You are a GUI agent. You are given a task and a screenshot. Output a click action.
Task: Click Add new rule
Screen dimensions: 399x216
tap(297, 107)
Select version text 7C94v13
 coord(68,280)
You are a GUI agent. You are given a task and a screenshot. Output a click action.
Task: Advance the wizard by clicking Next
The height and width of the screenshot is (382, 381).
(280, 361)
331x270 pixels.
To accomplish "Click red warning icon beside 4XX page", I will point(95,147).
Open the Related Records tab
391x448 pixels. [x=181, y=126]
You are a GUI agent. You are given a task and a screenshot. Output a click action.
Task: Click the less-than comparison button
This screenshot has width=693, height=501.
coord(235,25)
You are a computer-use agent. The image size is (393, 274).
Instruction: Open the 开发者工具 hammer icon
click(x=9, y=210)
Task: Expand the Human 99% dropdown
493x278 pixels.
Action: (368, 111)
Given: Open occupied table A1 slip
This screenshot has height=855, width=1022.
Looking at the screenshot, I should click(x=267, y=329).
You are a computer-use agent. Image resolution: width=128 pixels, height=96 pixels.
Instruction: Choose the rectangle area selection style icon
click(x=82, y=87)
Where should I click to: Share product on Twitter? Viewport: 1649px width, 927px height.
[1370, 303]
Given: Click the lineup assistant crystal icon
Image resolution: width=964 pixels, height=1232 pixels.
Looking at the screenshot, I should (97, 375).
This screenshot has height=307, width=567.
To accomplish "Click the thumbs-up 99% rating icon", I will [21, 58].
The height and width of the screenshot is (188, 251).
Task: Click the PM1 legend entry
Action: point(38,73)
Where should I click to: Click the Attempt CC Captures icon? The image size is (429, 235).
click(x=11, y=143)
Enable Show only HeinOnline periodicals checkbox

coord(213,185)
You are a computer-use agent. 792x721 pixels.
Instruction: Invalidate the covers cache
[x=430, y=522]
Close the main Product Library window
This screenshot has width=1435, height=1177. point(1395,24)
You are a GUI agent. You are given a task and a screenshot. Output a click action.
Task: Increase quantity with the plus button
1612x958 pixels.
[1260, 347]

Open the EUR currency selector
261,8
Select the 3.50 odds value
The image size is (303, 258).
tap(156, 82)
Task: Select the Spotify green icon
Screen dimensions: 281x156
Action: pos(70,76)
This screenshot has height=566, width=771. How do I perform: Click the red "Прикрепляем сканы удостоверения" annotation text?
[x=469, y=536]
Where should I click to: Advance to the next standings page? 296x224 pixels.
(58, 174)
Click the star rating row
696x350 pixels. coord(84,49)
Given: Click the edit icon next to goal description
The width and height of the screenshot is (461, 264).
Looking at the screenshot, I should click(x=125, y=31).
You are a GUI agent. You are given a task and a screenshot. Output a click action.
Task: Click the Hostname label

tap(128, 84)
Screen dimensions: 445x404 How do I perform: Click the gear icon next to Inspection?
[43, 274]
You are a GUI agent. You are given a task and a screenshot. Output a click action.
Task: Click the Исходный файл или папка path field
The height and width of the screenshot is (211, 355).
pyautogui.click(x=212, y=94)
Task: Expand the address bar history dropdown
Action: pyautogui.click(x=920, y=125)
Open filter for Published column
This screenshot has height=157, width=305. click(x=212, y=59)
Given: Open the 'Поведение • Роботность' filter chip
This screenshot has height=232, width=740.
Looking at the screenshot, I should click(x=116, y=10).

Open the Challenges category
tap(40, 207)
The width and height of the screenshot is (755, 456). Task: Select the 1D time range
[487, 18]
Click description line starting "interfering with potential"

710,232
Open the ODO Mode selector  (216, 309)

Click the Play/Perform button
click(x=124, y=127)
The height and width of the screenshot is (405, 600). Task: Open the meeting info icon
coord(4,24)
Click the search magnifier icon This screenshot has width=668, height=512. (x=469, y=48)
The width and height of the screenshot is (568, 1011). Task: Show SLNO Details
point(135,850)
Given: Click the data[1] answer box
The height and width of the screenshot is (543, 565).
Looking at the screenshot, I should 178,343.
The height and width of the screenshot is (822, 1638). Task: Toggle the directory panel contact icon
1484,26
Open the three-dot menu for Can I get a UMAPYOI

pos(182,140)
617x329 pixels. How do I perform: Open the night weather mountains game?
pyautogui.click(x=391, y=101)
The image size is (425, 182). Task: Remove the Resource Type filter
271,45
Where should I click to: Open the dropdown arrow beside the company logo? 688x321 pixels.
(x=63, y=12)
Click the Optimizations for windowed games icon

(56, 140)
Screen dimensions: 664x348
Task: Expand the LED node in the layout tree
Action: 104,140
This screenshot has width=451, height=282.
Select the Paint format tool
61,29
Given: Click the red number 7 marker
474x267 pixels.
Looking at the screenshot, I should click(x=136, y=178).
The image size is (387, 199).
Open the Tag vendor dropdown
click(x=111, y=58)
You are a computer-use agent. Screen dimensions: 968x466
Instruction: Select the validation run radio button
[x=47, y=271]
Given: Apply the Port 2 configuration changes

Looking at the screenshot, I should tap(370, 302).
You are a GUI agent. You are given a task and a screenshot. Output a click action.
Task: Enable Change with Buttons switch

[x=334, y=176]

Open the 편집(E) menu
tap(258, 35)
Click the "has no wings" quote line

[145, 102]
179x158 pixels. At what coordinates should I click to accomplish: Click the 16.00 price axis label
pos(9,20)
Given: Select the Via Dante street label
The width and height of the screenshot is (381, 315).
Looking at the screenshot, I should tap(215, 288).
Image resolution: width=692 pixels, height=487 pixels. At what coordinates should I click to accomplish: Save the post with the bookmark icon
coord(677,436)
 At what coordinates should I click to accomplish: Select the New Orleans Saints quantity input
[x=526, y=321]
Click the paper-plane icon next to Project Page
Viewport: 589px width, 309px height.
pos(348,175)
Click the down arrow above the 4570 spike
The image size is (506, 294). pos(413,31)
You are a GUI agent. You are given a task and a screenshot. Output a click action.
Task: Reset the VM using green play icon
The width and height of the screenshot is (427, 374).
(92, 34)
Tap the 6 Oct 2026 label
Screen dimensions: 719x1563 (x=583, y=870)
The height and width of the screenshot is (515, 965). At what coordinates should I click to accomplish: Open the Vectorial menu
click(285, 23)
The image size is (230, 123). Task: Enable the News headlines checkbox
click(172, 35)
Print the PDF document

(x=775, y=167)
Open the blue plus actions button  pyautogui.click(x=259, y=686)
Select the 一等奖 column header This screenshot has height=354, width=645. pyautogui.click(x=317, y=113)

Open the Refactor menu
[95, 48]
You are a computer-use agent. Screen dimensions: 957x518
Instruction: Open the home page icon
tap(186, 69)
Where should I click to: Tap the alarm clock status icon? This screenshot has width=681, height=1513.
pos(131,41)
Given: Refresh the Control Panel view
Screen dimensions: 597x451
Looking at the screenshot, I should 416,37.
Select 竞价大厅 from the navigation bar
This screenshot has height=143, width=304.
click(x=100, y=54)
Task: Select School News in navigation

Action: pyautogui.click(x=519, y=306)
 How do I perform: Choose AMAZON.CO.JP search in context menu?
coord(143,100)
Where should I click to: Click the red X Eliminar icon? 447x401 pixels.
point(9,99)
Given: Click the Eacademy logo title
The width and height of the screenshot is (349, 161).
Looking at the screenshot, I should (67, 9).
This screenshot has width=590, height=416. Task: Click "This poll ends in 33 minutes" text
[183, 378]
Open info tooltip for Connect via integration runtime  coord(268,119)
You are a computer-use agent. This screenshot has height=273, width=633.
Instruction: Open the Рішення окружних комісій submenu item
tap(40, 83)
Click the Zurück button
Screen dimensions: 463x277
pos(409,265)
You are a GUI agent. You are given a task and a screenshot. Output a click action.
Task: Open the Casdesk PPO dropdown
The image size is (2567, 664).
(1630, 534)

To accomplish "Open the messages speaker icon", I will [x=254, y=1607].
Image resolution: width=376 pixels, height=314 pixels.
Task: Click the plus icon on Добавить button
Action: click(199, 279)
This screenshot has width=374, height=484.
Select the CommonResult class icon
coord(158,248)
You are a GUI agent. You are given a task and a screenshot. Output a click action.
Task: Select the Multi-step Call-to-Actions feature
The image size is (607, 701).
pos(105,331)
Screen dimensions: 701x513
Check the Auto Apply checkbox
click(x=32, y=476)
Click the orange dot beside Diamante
********************
**Task details:** Work out how many lines of the data hold the string "green". State only that number.

**The completed task:** 2